24. The Investigating officer (PW23) testified that she investigated all the three accounts held by Nursing Council of Kenya and that she interviewed witnesses and examined the documents and her findings can be summarized as follows; the Nursing Workforce Account was in existence and was active during the period 1st January 2013 and 31st July, 2014. That neither the Board of the Nursing Council of Kenya in place at the time nor the Standing Committee on Human Resource and Finance were aware of the account as the operation of the account was kept secret. She stated that no documents were produced or found to support the use of funds withdrawn from that account and that the account was operated by the 1st and 2nd Appellants as the only signatories. She stated that a total of 179 cheques totaling to Ksh 69. 9 million were cashed on that account and also that the closure of the account was kept secret and was un procedural for lack of  involvement of the Board.  Further that some of the money from the account went into the personal account of the 2nd Appellant who was the custodian of documents relating to the moneys drawn from the account. In cross examination, PW23testified that the Nursing Workforce account was properly opened; that she was unable to obtain bank documents on the account since 2003; that Kshs. 69 million was withdrawn from the account in the relevant period; that she learnt from PW 13 that the project the subject of that account had by that time come to an end and that she was not able to break down the amount reflected in Count 1 because she did not get the records that would have enabled her to do so. She stated that her reason for charging the 1st Appellant was because there were cheques cashed from the Account and the 1st Appellant was a signatory and the Accounting Officer for the account by virtue of her position and thattherefore benefits must have accrued to her because she was in the know of all that was happening.

The Defence case

25. When the appellants were put on their Defense, the 1st Appellant (DW  2) testified that she is a Registered Nurse by profession. She testified that she joined the Nursing Council of Kenya in 2003 as acting Registrar and became full Registrar in 2004. She stated that as Registrar, her duties were the day-to-day management of the office overall administration of the office and AIE Holder for all Nursing Council of Kenya accounts. She testified that she was made a signatory to the Nursing Workforce Account in 2002 even before she became the Registrar of the Nursing Council of Kenya and that there were four other signatories to that account. She also testified that as Registrar she was answerable to the Board of the Nursing Council of Kenya.  It was her evidence that the account the subject of the charges was subjected to regular audit by the by the Controller and Auditor General and there were no queries.
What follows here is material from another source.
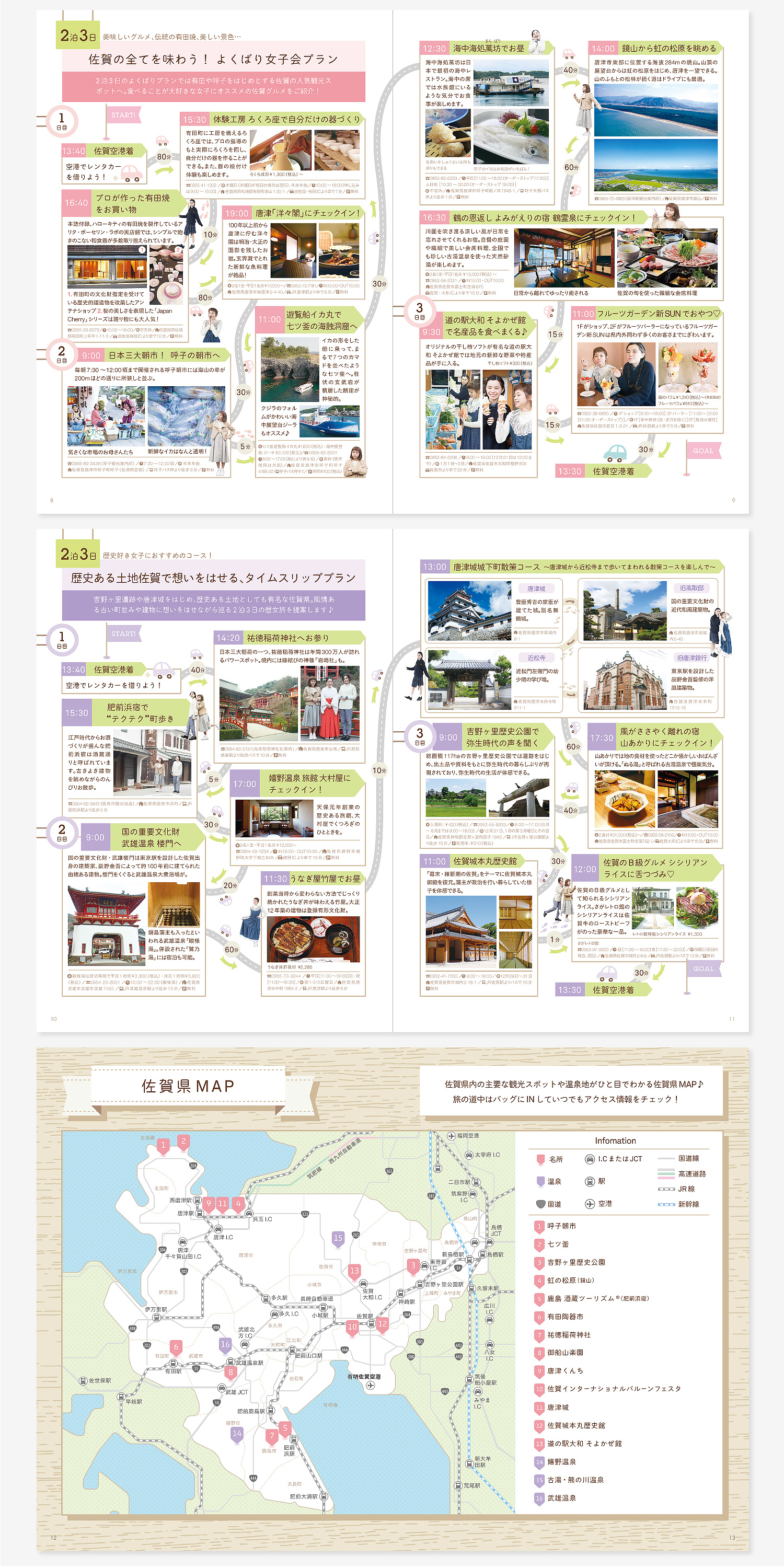Image resolution: width=784 pixels, height=1568 pixels.
Task: Click the blue 新幹線 line swatch in legend
Action: (x=666, y=1204)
She denied that there was any conspiracy between her and the 2nd Appellant and stated that when she closed the Nursing Workforce Account she was still a Board member and the closure was done at the request of Morris Kech Osano (PW9) the Human Resource Manager at  the Council .Further that she was hounded out of office because she refused to withdraw a case that the Nursing Council of Kenya had filed against the Pharmacy and Poisons Board relating to a dispute that resulted from an amendment to the Nursing Act that gave the Nursing Council of Kenya the mandate to regulate ‘nursing commodities’ such as gloves, syringes and sutures and which caused a rift between her and the leadership of the Pharmacy and Poisons Board. She contended that all the accounts of the Nursing Council of Kenya were reflected in the letter of representation to the Auditors and that the monies in the transactions in issue were subjected to audit and there were no queries.  She conceded having signed the 179 cheques referred to by the Investigating Officer but contended that she did so upon the advise of Morris Kech Osano (PW9).  She stated that the cheques were taken to her office by the 2nd Appellant upon the advise of Morris Kech Osano (PW9).  She contended that signing of the cheques was initiated not by herself but by the Council.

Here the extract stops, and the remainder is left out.